Alison Stewart: [laughs] That's so funny. You have this 197 pages, but you do have to pace out the story a little bit. How did you work through the pace of the novel given it is only 197 pages?
Katie Kitamura: It's a really interesting question. One thing that I always felt about the book was that I wanted it to be very open to interpretation. I really thought of it as a book that would be made hand in hand with the reader. One of the things I thought about a lot in the constructing of the novel was how to make it capacious enough as a structure so that it had space to accommodate the reader as well. The flip side of that is that I had to actually exert quite a lot of control over, as you say, the pacing of the novel, both of events and also of what the reader knows at various different times. It's a little bit of a tension in the novel that I think about a lot even now, this tension between control and giving up control.
Alison Stewart: We always ask our authors if there are any Easter eggs in the book or one section you worked particularly hard on that you wanted people to pay special attention to.
Katie Kitamura: There are a lot of little Easter eggs in the book, but I guess the one I'll share is that there are a lot of artworks in the book.

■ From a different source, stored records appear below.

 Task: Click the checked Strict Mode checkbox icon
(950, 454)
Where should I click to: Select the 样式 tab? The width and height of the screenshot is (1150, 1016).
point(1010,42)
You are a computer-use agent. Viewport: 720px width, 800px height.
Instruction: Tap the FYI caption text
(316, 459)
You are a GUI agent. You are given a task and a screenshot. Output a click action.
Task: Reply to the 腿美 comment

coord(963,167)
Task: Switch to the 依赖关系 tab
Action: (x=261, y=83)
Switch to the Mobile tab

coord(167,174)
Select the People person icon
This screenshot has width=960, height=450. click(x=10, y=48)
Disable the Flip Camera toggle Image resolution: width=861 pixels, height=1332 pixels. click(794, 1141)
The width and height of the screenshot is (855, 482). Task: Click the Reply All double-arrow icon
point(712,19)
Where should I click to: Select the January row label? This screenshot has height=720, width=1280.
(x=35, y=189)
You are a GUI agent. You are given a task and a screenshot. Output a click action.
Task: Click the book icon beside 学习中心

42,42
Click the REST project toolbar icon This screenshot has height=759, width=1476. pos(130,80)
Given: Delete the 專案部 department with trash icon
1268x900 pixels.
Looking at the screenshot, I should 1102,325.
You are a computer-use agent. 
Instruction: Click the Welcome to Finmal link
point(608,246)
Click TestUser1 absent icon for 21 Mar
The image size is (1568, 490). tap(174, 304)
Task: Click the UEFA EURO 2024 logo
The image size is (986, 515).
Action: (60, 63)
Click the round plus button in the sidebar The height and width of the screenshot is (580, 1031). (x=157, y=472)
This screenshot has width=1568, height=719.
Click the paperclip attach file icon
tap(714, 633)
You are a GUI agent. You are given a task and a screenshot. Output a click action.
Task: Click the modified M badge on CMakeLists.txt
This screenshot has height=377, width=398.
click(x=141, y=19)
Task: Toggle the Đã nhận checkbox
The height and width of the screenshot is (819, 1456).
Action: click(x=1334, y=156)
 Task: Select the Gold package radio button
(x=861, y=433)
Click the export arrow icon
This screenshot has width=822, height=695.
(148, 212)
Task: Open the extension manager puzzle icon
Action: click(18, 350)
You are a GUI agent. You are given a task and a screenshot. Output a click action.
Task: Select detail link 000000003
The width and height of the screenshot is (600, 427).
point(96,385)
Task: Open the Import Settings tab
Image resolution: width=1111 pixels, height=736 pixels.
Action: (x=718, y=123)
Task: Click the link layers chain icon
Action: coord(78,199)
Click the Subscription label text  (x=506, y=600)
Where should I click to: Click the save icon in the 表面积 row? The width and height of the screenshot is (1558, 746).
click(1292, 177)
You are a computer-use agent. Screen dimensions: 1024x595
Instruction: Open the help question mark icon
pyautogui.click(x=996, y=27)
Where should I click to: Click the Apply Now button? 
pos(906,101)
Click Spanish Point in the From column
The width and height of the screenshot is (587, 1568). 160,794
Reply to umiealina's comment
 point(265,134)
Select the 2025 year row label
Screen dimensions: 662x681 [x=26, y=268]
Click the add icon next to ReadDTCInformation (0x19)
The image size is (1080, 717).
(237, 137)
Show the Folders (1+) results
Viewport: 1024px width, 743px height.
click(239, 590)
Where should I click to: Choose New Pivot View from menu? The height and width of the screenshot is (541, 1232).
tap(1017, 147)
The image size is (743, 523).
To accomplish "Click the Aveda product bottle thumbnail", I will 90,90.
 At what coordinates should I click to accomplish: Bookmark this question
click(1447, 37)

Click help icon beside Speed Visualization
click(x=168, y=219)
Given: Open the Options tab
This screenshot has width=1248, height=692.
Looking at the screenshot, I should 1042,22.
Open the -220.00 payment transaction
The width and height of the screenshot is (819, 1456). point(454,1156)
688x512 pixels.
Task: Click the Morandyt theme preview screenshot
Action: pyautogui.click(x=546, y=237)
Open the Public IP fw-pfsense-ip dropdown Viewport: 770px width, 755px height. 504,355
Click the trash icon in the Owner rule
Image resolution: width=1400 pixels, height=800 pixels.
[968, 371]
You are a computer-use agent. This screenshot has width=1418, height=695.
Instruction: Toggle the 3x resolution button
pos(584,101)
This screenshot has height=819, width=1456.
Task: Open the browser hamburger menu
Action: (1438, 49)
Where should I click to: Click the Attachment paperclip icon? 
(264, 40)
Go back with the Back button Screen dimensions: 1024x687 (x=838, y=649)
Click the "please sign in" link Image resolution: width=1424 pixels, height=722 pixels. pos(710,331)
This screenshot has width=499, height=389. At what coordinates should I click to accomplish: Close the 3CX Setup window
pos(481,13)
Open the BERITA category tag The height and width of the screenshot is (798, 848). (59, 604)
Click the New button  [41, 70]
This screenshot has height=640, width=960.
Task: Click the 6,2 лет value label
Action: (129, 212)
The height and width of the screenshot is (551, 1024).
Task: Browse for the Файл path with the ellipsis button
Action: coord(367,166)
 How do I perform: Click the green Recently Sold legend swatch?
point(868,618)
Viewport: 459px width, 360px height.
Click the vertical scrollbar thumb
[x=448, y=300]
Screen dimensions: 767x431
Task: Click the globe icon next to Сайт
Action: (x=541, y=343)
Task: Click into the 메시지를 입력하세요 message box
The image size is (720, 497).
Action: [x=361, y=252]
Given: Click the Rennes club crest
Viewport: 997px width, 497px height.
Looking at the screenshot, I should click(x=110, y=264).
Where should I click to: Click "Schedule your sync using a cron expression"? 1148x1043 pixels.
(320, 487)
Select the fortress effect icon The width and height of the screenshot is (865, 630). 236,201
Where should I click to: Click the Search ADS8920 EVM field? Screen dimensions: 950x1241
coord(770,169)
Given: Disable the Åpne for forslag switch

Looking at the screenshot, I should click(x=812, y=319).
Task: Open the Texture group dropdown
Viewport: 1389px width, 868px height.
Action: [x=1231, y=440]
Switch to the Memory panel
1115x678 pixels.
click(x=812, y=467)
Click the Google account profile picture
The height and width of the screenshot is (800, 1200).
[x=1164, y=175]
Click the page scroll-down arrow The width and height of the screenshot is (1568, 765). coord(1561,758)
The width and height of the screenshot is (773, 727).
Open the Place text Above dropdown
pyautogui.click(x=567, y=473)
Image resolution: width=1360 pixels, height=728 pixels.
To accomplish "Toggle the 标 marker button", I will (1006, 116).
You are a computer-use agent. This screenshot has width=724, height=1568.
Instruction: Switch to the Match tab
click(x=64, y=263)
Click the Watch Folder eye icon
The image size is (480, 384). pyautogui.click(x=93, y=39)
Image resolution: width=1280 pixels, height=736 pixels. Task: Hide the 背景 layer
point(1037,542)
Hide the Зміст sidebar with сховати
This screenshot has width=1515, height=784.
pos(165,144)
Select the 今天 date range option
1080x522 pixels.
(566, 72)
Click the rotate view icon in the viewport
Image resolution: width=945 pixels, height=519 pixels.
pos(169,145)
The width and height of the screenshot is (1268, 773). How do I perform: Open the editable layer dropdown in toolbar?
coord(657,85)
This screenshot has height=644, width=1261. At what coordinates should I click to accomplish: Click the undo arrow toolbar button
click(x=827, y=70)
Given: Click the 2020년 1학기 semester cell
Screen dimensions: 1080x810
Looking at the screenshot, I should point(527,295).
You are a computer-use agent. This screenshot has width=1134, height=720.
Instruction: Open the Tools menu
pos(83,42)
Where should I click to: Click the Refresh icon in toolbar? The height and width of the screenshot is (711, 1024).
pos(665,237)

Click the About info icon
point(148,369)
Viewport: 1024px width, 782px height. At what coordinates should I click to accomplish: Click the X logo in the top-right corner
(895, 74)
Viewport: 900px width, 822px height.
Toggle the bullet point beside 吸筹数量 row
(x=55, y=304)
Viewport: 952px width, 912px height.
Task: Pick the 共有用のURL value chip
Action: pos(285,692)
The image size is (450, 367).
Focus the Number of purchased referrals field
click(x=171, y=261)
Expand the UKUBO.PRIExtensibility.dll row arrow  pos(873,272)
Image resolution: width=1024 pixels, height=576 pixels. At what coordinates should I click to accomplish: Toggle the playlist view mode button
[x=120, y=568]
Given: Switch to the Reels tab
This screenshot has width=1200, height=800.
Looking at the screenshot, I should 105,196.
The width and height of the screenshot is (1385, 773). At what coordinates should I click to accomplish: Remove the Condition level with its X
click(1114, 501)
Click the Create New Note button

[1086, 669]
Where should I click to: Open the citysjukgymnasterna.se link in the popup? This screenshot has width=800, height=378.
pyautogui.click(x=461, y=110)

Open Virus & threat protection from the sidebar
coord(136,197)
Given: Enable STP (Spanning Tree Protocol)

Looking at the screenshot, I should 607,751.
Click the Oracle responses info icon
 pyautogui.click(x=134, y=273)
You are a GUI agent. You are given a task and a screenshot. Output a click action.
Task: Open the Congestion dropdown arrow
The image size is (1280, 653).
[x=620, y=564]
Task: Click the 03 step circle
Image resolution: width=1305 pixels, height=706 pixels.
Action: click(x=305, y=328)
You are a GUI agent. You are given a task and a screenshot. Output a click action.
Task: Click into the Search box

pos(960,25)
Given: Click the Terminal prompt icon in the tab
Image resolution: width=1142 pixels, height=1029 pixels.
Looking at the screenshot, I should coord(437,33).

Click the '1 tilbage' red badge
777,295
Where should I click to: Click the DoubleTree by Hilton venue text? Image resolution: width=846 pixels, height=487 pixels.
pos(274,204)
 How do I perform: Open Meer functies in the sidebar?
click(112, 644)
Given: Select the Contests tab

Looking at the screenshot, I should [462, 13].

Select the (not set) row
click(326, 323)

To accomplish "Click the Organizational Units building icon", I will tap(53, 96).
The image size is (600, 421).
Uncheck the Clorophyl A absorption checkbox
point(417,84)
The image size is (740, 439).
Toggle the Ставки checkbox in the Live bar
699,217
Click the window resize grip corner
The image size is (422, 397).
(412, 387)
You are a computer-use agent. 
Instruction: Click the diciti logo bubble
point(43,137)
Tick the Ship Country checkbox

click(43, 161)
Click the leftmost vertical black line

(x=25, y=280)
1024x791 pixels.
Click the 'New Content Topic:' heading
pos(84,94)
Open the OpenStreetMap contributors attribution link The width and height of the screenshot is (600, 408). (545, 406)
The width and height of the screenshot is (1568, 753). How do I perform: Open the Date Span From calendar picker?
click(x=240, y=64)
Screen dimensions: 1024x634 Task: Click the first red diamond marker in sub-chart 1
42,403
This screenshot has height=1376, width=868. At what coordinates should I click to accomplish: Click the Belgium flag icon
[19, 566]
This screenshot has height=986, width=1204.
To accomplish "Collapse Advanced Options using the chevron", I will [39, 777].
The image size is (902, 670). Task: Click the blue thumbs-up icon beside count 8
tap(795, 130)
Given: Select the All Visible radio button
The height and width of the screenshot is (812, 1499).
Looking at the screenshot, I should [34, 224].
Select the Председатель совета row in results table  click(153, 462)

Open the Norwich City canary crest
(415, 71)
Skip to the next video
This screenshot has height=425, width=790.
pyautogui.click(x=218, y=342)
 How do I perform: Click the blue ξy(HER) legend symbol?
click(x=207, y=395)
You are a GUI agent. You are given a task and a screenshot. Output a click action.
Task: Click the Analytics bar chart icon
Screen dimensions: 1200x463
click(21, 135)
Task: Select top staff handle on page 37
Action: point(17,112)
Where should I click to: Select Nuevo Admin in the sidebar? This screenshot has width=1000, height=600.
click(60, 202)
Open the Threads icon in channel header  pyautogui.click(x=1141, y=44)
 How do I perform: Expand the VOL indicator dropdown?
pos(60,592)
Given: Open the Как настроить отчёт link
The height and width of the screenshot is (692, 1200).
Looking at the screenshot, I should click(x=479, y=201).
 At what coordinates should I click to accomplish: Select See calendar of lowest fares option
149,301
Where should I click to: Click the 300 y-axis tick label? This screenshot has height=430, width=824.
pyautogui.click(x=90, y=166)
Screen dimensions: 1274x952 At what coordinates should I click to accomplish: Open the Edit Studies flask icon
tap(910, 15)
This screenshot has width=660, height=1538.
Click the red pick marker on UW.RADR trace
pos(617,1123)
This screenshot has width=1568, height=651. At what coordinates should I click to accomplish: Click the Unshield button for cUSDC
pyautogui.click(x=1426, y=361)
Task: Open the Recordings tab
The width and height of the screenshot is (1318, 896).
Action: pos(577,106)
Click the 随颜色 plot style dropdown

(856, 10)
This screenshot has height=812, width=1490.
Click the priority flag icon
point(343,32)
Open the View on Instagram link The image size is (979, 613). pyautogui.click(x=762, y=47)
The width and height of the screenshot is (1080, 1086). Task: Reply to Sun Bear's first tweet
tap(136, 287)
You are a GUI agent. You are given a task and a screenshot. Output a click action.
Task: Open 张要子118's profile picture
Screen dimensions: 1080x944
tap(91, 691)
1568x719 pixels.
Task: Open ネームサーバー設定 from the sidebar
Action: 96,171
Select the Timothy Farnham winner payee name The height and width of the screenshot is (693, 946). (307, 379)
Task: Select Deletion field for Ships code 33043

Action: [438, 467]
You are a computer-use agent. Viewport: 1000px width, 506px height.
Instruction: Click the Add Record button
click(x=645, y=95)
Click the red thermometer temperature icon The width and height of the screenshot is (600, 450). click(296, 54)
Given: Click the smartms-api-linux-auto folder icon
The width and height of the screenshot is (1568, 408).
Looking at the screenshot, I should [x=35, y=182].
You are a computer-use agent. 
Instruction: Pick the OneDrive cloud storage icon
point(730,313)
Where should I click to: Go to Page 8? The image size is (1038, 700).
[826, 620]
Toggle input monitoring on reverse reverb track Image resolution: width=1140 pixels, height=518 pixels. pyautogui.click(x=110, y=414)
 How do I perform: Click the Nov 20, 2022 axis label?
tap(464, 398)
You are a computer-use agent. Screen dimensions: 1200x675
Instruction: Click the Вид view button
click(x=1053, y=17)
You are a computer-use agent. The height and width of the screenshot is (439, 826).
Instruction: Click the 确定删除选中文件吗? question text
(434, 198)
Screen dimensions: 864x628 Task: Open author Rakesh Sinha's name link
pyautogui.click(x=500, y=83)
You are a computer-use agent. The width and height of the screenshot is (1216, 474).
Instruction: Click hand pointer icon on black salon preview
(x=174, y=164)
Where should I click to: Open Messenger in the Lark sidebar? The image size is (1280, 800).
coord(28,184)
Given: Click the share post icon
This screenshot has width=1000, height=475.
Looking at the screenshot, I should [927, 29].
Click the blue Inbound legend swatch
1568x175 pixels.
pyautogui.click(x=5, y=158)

There are a lot of plays and there are movies and the titles of all the plays and movies are discarded titles from my previous books. They're titles that I tried out on my last books that weren't the right titles, and so I repurposed them to title the works in the book.
Alison Stewart: That's great. My guest has been Katie Kitamura. We are spending this month reading her novel, Audition. It's our May Get Lit With All of It book club selection. We hope you'll join us on May 29th at the New York Public Library. Head to wnyc.org/getlit to get your tickets. Katie, we'll see you in a few weeks.
Katie Kitamura: See you very soon. Thank you again, Alison.